Was ich einfach damit sagen will ist das es doch nit nur auf die DPS ankommt.Die Reaktion des warris war doch einfach nur peinlich.
Wie seht ihr die DPS Geschichte?Könnte es sogar den spielfluss stören?
Teilt mir eure Meinung mit.


----------



## Narcotic_Freakshow (26. Mai 2009)

Direkt über deinem ist einer der 12.000.000 Threads zu dem Thema -.-


----------



## Xelyna (26. Mai 2009)

*bing* Thread 12.000.00*1*



			Dieser Inhalt steht nur eingeloggten Mitgliedern zur Verfügung.


----------



## Roguetaylor (26. Mai 2009)

habt ihr nichts neues ausser *mimimi* dps ist halt wichtig um Bosse zu legen wen ihr Thaddi halt so gelegt habt GZ aber du brauchst Power um Bosse in Ulduar zu legen ist nun mal sound das macht auch den schwierigkeitsgrad aus . PUNKT


----------



## Fabricia (26. Mai 2009)

Also ich finde schon das es zu einem großen Teil auch an der DPS der DDs liegt, wie einfach sich so ein Raid gestaltet. Du musst dir einfach mal ausrechnen, wie viel dmg fehlt wenn die hälfte der grp zb.unter 3k fährt.
Natürlich kann man die meisten Bosse auch mit "relativ" wenig dmg besiegen, da fast jeder boss in seiner enrage zeit schaffbar sein sollte ( ich spreche von naxx), aber es gibt auch Bosse wie zB den Polaritätsboss, wo ich es mir sehr schwer vorstelle.

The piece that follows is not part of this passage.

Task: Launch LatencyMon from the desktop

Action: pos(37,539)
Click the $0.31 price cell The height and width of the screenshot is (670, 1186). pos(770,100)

Insgesamt würd ich nicht sagen das DPS das wichtigste ist, aber ein wichtiger Grundbaustein für ein erfolgreichen Raid legt.


----------



## Soulii (26. Mai 2009)

naxx bosse sind wayne.
dieser fred is genau so wayne.

/reported


----------



## Slavery (26. Mai 2009)

Lies dir doch erstmal die 12.000.000 Threads über das Thema durch, vielleicht findest du genau das "mimimimimi", dass du suchst.

Aber Glückwunsch zum Thread.


DPS ist nicht total egal, aber dennoch ziemlich uninteressant 


			Dieser Inhalt steht nur eingeloggten Mitgliedern zur Verfügung.


----------



## Lari (26. Mai 2009)

Thaddius... *schwärm*
7,7k DPS... *schwärm*

Und im übrigen: oft genug in randoms gemerkt, dass ein Thaddius im 25er doch relativ zügig Enrage gehen kann... ;D


----------



## Komicus (26. Mai 2009)

Rückenschlitzer schrieb:


> Grp steht vor Thaddius,ein fury warri sagt:den schaffen wir nit,musst 4500 DPS fahren,bin weg cu.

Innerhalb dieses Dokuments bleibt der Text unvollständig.